# Action item
Nothing may be left out or changed. Print every entry.

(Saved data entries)
/---

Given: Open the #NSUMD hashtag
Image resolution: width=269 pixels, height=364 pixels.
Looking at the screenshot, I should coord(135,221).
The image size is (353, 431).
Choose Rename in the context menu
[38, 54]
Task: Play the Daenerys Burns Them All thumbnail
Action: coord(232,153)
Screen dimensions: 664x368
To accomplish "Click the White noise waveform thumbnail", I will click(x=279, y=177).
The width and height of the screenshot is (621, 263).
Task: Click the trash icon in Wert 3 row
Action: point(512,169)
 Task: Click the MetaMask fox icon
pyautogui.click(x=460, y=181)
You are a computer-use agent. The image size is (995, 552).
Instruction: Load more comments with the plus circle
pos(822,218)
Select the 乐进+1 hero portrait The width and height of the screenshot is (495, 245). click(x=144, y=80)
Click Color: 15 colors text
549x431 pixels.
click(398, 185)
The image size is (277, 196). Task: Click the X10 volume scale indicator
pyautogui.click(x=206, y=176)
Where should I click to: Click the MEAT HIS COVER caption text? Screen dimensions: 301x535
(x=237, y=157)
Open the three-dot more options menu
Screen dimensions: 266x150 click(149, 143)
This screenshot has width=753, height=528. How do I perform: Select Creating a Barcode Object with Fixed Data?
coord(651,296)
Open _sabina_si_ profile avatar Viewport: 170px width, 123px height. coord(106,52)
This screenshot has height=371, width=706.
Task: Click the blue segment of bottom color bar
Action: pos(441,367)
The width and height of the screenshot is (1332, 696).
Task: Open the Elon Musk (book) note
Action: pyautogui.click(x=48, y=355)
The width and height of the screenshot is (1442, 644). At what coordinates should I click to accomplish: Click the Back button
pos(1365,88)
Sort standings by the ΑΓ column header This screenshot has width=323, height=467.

\---

# Task result
Given: Open the #NSUMD hashtag
Image resolution: width=269 pixels, height=364 pixels.
Looking at the screenshot, I should coord(135,221).
The image size is (353, 431).
Choose Rename in the context menu
[38, 54]
Task: Play the Daenerys Burns Them All thumbnail
Action: coord(232,153)
Screen dimensions: 664x368
To accomplish "Click the White noise waveform thumbnail", I will click(x=279, y=177).
The width and height of the screenshot is (621, 263).
Task: Click the trash icon in Wert 3 row
Action: point(512,169)
 Task: Click the MetaMask fox icon
pyautogui.click(x=460, y=181)
You are a computer-use agent. The image size is (995, 552).
Instruction: Load more comments with the plus circle
pos(822,218)
Select the 乐进+1 hero portrait The width and height of the screenshot is (495, 245). click(x=144, y=80)
Click Color: 15 colors text
549x431 pixels.
click(398, 185)
The image size is (277, 196). Task: Click the X10 volume scale indicator
pyautogui.click(x=206, y=176)
Where should I click to: Click the MEAT HIS COVER caption text? Screen dimensions: 301x535
(x=237, y=157)
Open the three-dot more options menu
Screen dimensions: 266x150 click(149, 143)
This screenshot has width=753, height=528. How do I perform: Select Creating a Barcode Object with Fixed Data?
coord(651,296)
Open _sabina_si_ profile avatar Viewport: 170px width, 123px height. coord(106,52)
This screenshot has height=371, width=706.
Task: Click the blue segment of bottom color bar
Action: pos(441,367)
The width and height of the screenshot is (1332, 696).
Task: Open the Elon Musk (book) note
Action: pyautogui.click(x=48, y=355)
The width and height of the screenshot is (1442, 644). At what coordinates should I click to accomplish: Click the Back button
pos(1365,88)
Sort standings by the ΑΓ column header This screenshot has width=323, height=467.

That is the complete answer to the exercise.